Solennité de la Pentecôte: «Le secret de l’Esprit Saint est le don»

Le Pape François a célébré la messe de ce dimanche de Pentecôte dans une basilique Saint-Pierre. Dans son homélie, Il a souligné combien l’Esprit garantit l’unité des Apôtres et «nous rappelle que nous sommes avant tout, enfants aimés de Dieu.» Il a invité à revenir aux origines de l’Église et à regarder les Apôtres.

 «Parmi eux il y a des gens simples, habitués à vivre du travail de leurs mains, comme les pêcheurs, et il y a Matthieu, qui avait été un percepteur d’impôts érudit. Il y a diverses provenances et divers contextes sociaux, des noms juifs et des noms grecs, des caractères doux et d’autres fougueux, des façons de voir et des sensibilités différentes.» Ses Apôtres, Jésus «les unit en les oignant du Saint Esprit.» «À la Pentecôte, les Apôtres comprennent la force unificatrice de l’Esprit.»

Pentecôte 2020
Pentecôte 2020

L’Esprit, principe d’unité

«Venons-en à nous, Église d’aujourd’hui. Nous pouvons nous demander : « Qu’est ce qui nous unit, sur quoi se fonde notre unité ? »» Il convient de «défendre à tout prix nos idées, en les croyant bonnes pour tous et en étant d’accord seulement avec celui qui pense comme nous.»

L’Esprit qui est notre principe d’unité, «nous rappelle que nous sommes avant tout, enfants aimés de Dieu. L’Esprit vient à nous, avec toutes nos diversités et nos misères, pour nous dire que nous avons un seul Seigneur, Jésus, et un seul Père, et que pour cela nous sommes frères et sœurs !» L’Esprit «nous voit à partir du Père et de Jésus, l’Esprit voit des enfants de Dieu.»

Redécouvrir l’annonce

Le Pape François a invité à redécouvrir l’annonce, «la première œuvre de l’Église». Les Apôtres «n’avaient pas de stratégie, de plan pastoral», mais ont été animés du seul désir de «donner ce qu’ils ont reçu». «Dans le monde, sans une organisation solide et une stratégie calculée, on va à la dérive.»

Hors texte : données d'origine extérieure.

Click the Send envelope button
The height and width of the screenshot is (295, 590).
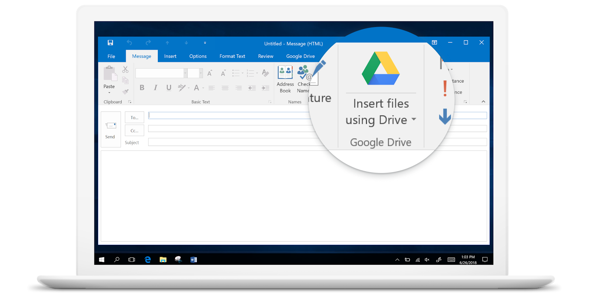(x=111, y=129)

Le danger de la «maladie» guette l’Église: celle de vouloir rester dans «des cénacles fermés», la tentation de « faire son nid ». Dans l’Église, par contre, «l’Esprit garantit l’unité à celui qui annonce. Et les Apôtres y vont : non préparés, ils se mettent en jeu, ils sortent.»

La force du don

Nous pouvons alors redécouvrir que le secret de l’Esprit «c’est le don». «Il est important de croire que Dieu est don, qu’il ne se comporte pas en prenant, mais en donnant.» «Mais si nous avons dans le cœur Dieu qui est don, tout change. Si nous nous rendons compte que ce que nous sommes est son don, don gratuit et immérité, alors nous aussi, nous voudrons faire de la vie un don.»

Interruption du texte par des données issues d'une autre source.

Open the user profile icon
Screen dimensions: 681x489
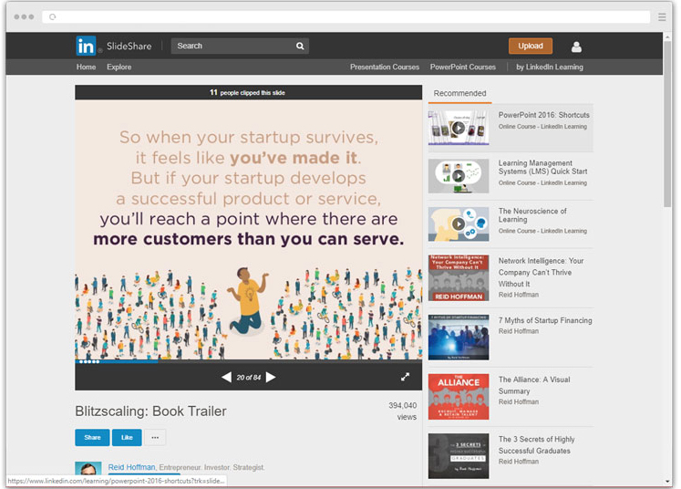point(576,47)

«Dans cette pandémie, combien fait mal le narcissisme, le fait de se replier sur ses besoins, indifférent à ceux d’autrui, le fait de ne pas admettre ses propres fragilités et ses propres erreurs.» «Celui qui se prend pour une victime se plaint tous les jours de son prochain». «Actuellement, dans le grand effort de recommencer, combien le pessimisme est nocif, le fait de voir tout en noir, le fait de répéter que rien ne sera plus comme avant !»

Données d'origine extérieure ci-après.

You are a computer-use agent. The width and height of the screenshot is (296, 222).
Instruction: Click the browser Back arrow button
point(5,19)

Être des bâtisseurs d’unité

«Nous nous trouvons en manque d’espérance et nous avons besoin d’apprécier le don de la vie, le don qu’est chacun de nous», mais pour cela, «nous avons besoin de l’Esprit Saint, don de Dieu, qui nous guérit du narcissisme, du fait de se poser en victime et du pessimisme».

Que l’Esprit Saint, «mémoire de Dieu, ravive en nous le souvenir du don reçu», qu’il fasse de nous des bâtisseurs d’unité, qu’il nous donne «le courage de sortir de nous-mêmes, de nous aimer et de nous aider, pour devenir une unique famille.»